Copy word for word the part of the records that opens with the line containing "1375x618 pixels. Task: Click" and closes at the end of the records, with both ends included. Leave the pictures out of your copy.

== Source material ==
::::::::::

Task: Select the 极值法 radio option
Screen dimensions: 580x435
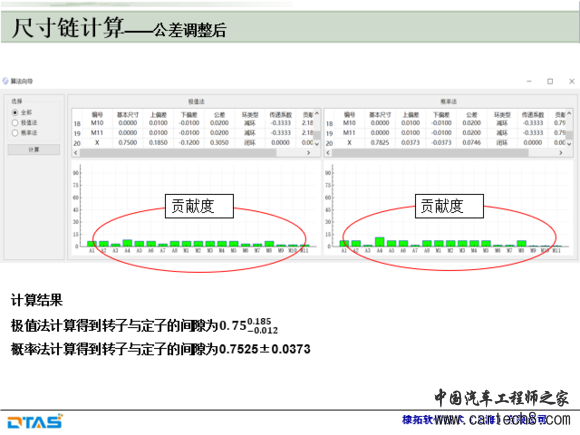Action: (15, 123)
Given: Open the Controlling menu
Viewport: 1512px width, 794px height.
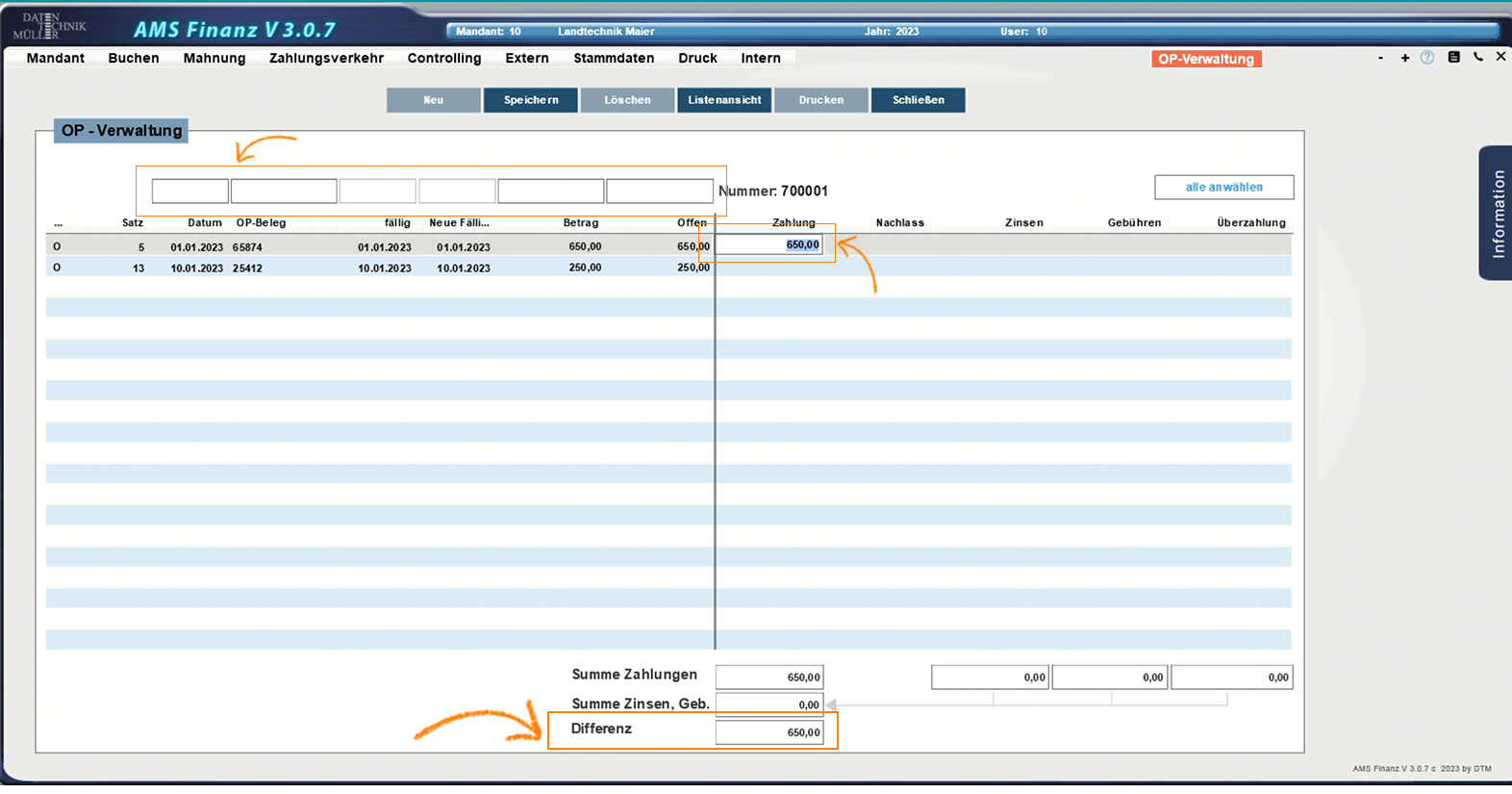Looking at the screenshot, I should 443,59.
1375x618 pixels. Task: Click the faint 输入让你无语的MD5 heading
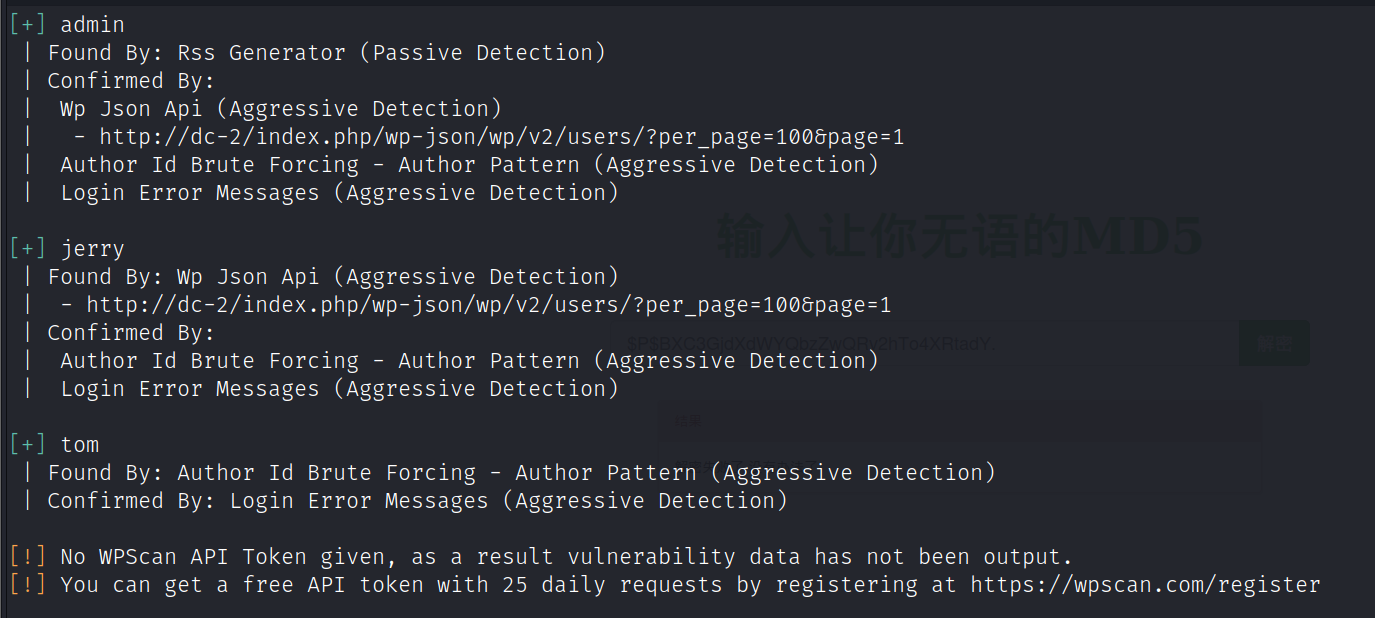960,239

::::::::::

== Answer to this task ==
1375x618 pixels. Task: Click the faint 输入让你无语的MD5 heading
960,239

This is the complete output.